Eleştiri
The Invitation
| C |
Kapılarını yeni araladığım korku evreniyle ilgili bilgi dağarcığım iki yıllık film tarihiyle sınırlı olmasına rağmen eğer ki izlediğim bir şeyi o minnacık çemberin içine düşürdüğüm başka bir filme benzetebiliyorsam bu işte bir terslik var demek oluyor, öyle değil mi? Coherence’ın uzak kuzeni The Invitation, beşerî ilişkileri televizyondaki pembe dizilerden ileriye gidemeyen insanlar tarafından yazılıp oynanmış bir okuma bayramı şenliği.

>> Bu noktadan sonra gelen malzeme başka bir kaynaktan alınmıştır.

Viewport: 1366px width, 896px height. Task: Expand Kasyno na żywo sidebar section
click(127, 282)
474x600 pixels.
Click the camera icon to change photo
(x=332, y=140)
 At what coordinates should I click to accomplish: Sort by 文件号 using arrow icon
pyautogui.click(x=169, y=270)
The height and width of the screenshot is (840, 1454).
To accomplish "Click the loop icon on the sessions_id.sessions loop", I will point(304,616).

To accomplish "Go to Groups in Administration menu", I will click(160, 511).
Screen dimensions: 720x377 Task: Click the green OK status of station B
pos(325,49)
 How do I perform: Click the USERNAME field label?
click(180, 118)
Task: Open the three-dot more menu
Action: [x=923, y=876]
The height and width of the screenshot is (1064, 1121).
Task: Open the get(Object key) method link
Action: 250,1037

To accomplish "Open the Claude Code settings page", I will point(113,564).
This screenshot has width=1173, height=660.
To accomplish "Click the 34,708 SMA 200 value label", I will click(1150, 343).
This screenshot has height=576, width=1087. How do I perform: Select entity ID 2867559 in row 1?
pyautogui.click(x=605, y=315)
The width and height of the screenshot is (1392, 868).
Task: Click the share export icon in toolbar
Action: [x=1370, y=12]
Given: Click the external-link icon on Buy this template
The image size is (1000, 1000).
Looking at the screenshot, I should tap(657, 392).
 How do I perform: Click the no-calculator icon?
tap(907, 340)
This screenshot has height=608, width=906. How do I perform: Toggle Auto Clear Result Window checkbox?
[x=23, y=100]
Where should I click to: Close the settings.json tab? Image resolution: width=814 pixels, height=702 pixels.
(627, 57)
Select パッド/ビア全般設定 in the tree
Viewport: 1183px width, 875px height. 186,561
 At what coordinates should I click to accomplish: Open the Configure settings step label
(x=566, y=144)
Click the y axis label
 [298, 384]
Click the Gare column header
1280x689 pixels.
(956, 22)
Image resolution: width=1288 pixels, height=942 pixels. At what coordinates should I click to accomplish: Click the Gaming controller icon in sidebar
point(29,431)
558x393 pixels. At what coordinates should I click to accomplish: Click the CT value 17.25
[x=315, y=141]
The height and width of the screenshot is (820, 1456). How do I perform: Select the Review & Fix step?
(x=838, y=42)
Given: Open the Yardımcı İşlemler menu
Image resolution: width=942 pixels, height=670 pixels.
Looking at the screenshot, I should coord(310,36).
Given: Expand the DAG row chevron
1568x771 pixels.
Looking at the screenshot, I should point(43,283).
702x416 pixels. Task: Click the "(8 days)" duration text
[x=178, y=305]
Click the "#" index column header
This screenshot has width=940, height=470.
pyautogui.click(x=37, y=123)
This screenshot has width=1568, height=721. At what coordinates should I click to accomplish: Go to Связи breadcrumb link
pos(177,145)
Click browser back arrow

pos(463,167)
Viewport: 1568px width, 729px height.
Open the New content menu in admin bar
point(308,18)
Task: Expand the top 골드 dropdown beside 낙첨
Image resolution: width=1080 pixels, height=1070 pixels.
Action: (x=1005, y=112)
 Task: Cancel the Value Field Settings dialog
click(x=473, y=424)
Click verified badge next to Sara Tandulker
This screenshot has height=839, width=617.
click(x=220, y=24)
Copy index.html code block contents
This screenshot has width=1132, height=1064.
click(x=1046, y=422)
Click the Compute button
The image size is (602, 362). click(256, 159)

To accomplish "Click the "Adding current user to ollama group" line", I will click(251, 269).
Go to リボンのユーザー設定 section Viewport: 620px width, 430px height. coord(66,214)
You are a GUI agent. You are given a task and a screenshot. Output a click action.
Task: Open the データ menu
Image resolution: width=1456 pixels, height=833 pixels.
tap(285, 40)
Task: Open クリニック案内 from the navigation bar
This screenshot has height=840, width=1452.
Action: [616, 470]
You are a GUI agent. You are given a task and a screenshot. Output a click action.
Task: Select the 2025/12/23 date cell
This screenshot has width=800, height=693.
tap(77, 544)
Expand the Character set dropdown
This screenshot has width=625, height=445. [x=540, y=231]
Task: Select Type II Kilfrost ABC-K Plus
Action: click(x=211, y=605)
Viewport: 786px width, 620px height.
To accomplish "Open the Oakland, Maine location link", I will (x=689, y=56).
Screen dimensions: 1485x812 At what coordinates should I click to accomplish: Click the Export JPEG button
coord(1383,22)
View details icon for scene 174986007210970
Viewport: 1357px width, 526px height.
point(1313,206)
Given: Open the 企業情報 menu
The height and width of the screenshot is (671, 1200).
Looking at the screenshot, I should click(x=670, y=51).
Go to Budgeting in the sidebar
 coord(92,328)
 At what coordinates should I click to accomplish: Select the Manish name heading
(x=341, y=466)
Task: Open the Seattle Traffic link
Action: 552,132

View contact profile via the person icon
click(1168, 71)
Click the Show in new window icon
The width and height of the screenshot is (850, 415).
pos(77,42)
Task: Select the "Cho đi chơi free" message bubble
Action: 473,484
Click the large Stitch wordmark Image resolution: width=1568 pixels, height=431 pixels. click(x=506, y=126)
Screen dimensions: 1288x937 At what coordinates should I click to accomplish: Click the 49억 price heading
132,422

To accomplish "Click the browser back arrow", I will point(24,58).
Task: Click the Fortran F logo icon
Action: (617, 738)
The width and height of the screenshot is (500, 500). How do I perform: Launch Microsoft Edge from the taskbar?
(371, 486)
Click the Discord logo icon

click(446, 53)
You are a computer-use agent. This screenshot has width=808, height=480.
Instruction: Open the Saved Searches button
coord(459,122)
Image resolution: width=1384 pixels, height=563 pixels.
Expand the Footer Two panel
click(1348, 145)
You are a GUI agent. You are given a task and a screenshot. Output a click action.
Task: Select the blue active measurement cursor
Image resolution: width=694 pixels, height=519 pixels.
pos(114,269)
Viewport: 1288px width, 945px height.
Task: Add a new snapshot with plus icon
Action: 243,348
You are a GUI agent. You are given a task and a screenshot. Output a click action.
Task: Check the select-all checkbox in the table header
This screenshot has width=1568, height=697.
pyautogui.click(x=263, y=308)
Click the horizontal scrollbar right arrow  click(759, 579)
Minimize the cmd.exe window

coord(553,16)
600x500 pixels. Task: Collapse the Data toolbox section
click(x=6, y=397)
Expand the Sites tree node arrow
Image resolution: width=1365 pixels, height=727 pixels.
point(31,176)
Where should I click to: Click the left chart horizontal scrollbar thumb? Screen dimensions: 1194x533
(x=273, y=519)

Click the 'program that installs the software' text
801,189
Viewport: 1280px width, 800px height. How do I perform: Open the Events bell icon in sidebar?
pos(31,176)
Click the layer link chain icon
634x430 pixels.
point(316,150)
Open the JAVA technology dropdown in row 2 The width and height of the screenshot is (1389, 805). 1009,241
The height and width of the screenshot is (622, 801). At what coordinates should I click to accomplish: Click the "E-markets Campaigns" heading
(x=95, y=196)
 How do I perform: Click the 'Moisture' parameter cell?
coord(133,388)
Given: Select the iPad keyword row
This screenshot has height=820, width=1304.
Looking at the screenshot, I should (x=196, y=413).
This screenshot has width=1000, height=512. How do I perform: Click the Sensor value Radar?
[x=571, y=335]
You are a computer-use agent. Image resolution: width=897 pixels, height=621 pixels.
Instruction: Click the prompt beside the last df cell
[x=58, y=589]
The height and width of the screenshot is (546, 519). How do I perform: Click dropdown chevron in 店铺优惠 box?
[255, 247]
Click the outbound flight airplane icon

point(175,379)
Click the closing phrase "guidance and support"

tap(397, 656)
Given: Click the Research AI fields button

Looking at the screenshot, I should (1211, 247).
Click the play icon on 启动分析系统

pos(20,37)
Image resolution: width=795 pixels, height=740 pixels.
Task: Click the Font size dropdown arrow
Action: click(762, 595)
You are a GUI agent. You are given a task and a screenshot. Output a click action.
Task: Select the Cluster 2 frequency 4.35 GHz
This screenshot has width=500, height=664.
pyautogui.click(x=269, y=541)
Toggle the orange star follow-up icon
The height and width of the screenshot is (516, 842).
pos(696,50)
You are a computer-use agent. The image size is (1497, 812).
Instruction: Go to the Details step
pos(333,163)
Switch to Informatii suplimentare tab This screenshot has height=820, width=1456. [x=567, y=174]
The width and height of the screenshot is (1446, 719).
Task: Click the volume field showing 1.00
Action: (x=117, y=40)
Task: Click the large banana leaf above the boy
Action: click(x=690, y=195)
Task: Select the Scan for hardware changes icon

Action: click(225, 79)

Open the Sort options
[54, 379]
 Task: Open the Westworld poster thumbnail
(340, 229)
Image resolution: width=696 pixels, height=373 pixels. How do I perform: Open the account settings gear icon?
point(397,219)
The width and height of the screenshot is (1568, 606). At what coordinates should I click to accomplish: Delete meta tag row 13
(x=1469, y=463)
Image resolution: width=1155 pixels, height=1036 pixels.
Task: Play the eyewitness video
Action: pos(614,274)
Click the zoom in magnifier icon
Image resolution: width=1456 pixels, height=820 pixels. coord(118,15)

Müsamerenin en ön safhında Tom Hardy’e benzemek dışında bugüne kadar başına tek bir iyi şey gelmemiş Logan Marshall-Green, yanında da onun tek mimikle yürüttüğü performansına tezat olsun diye eşlik etmeye gelen abartılar prensesi Tammy Blanchard (bkz. The Big C) hanımefendi var. Eski eşinin evindeki bir arkadaş toplantısına gelen uzaklara bakıp düşüncelere dalmalı, şüphesini sadece kaşlarını kaldırarak belli edebilen tipik Amerikalımız gecenin karanlığında kapanı andıran bu evde kafasındaki delegelerle boğuşuyor. Konu itibariyle tipik gerilim formuna uygun, klostrofobik atmosferinde tül entarinizi bile siz dar edecek bir şeyle karşılaşacağınızı umuyorken karşınıza seyircisini değil, kendini dahî kandıramayan bir ayağı kırık oturak çıkıyor. Takdir edebildiğim tek şey yönetmenin detaycılığı, evin içerisinde atılmadık adım, görülmedik yer, keşfedilmemiş toprak bırakmaması. Ama bu senaryoyla devrimci bir korku/gerilim filmi değil ancak esprilerinin hakkını veremeyen oyuncularla dolu beş, bilemedin üçüncü sınıf bir komedi çıkar. Korkmak için inanmak, inanmak için de gerçek olmak lazım. Ve tabii aklına gelen tek orijinal fikri, ki onun da orijinalliği sorgulanmaya açık, bir yere gidemeyen filmin son 10 dakikasına bırakmak büyük bir hata. Notum koltuklara, masaya, çatal bıçak takımına. Ve tabii yönetmenin ben buralara fazlayım diyen kamerasına.